▶ **Short exercise**
Could you resume the passage on early Greek-speaking Jewish writers, starting right after its final sentence?

▶ **Text block**
As in the case of other nations, the first Greek-speaking Jews that desired to emphasize their origin while accepting the all-pervading Greek culture, wished primarily to convey to Greeks the facts of their history and institutions. The Septuagint, at least the Pentateuch, was probably written in the early part of the third century B.C.E., and although primarily intended for Jews, no doubt came within the knowledge of Greeks as well. But its purpose was utilitarian. The Greek-speaking synagogues absolutely needed it. If others were to be acquainted with the history of the Jews, some other means had to be devised.
About 225 B.C.E., an Egyptian Jew named Demetrius wrote the history of his people in Greek. Unfortunately we have only such fragments of his work as Eusebius, the church historian, and Josephus have chosen to quote; but what we have, permits the conjecture that he wrote in a concise and simple style, without oratorical embellishment, and obviously without apologetic motives. It seems to have been a sober and dignified narrative, the loss of which is a serious gap in our records.[119]
The name of this man, Demetrius, is not without significance. It contains the name of a Greek deity, Demeter, so that religious precisians might find in it an honor—even if only a verbal one—to the Abomination. But Alexandrian Jews were not likely to be religious precisians, and we may readily suppose that these names, attrited by constant use, did not immediately convey the suggestion of being theophoric. In 238 B.C.E., an Arsinoite slave is named Apollonius or Jonathas, and about the same time a Jewess is found with the name of Heraclea.[120]
In the case of Demetrius it was rather the redoubtable Besieger than the goddess that was honored, just as the very first Jew whom we know by a Greek name, Antigonus of Socho, is probably named after Demetrius’ father, the one of Alexander’s officers who became so nearly a real Successor. It is to be noted that Antigonus of Socho is one of the earliest doctors of the law, whose fine saying is recorded in Abot i.,[121] and, although we know no Hebrew name for him, there can be no question here of Hellenizing or partly Hellenizing tendencies.

▶ **Recorded data**
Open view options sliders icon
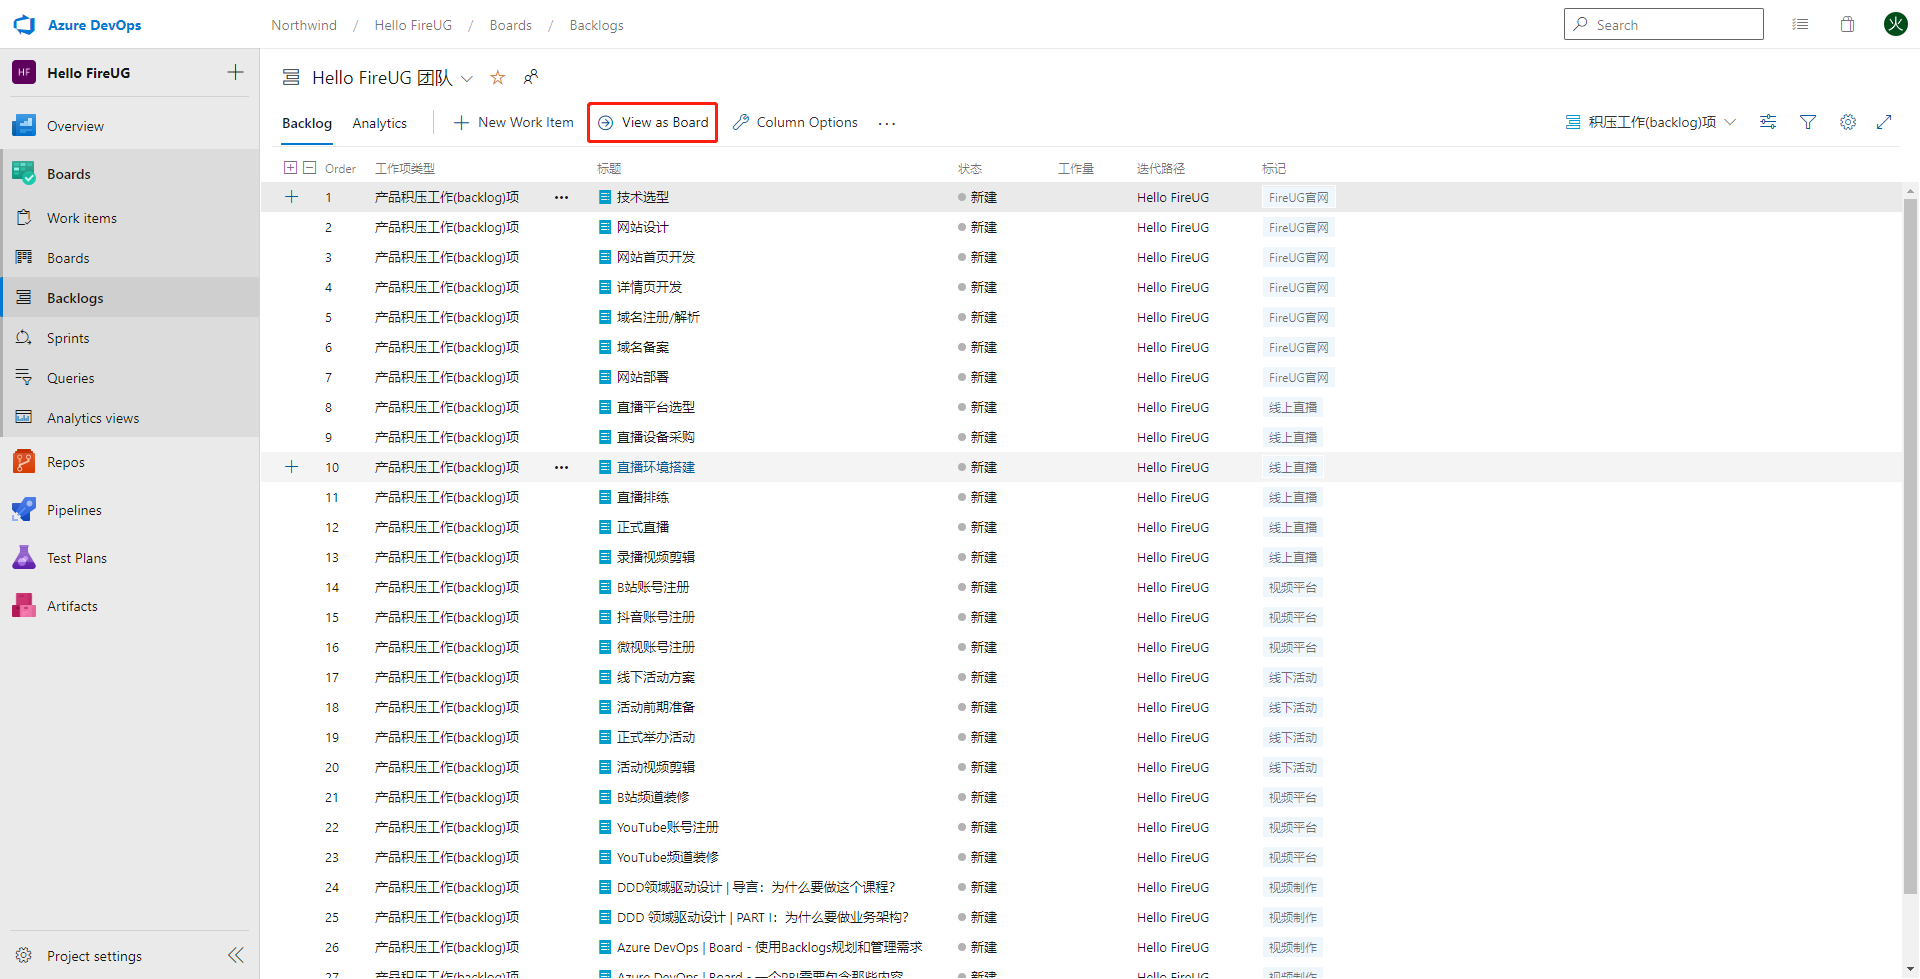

▶ **Answer below**
Otherwise Jews in adopting Greek names were prone to translate them approximately. The common Jonathan and Nathaniel became Theodotus, Dositheus, Theodorus, and the like. Phoenicians had long done the same, but there would be of course no difficulty in the case of the latter if they chose to turn Meherbal into Diodorus. That the Jews were scarcely more scrupulous in this matter is a little surprising. It fits in well however with the conclusion that friction in unessentials was rather avoided than invited by the average Jew.[122]
The conflict that was preparing itself in Palestine was not one between Greek and Jew, but between Hellenizing and reactionary elements among the Jews themselves. And the term reactionary is chosen advisedly. In the many centuries that had witnessed the slow spread of Hellenism, and the hundred years or so in which that progress had been immensely accelerated by the political domination of Greeks, a resistance was also preparing itself. In the early years of the movement, before and after Alexander, the numbers affected had been too few to justify active opposition. But the number became constantly greater, and the imminence of a real peril became vividly present to thinking men. The method of opposition was at once indicated. It could be only a conscious restoration of such national institutions as had lapsed into comparative disuse, a recultivation of ancient national practices, and a more intense and active occupation with the traditional sacred literature.
In just this way opposition to the orientalizing of the imperial religion produced the reactionary reforms of Augustus, and much later opposition to an excessive clerical interference with life expressed itself in the very real paganism of the Italian Renaissance. In all these instances the attempt was deliberately made to rebuild with material still present, even if largely discarded, a structure that had fallen into ruins. The success of such movements depends wholly on the amount of material still present. If it has to be painfully gathered and swept together from forgotten corners, success is more than problematic. The Jewish reactionaries were fortunate in that the ancient institutions still held their ground, and in having no huge gap of disuse to fill.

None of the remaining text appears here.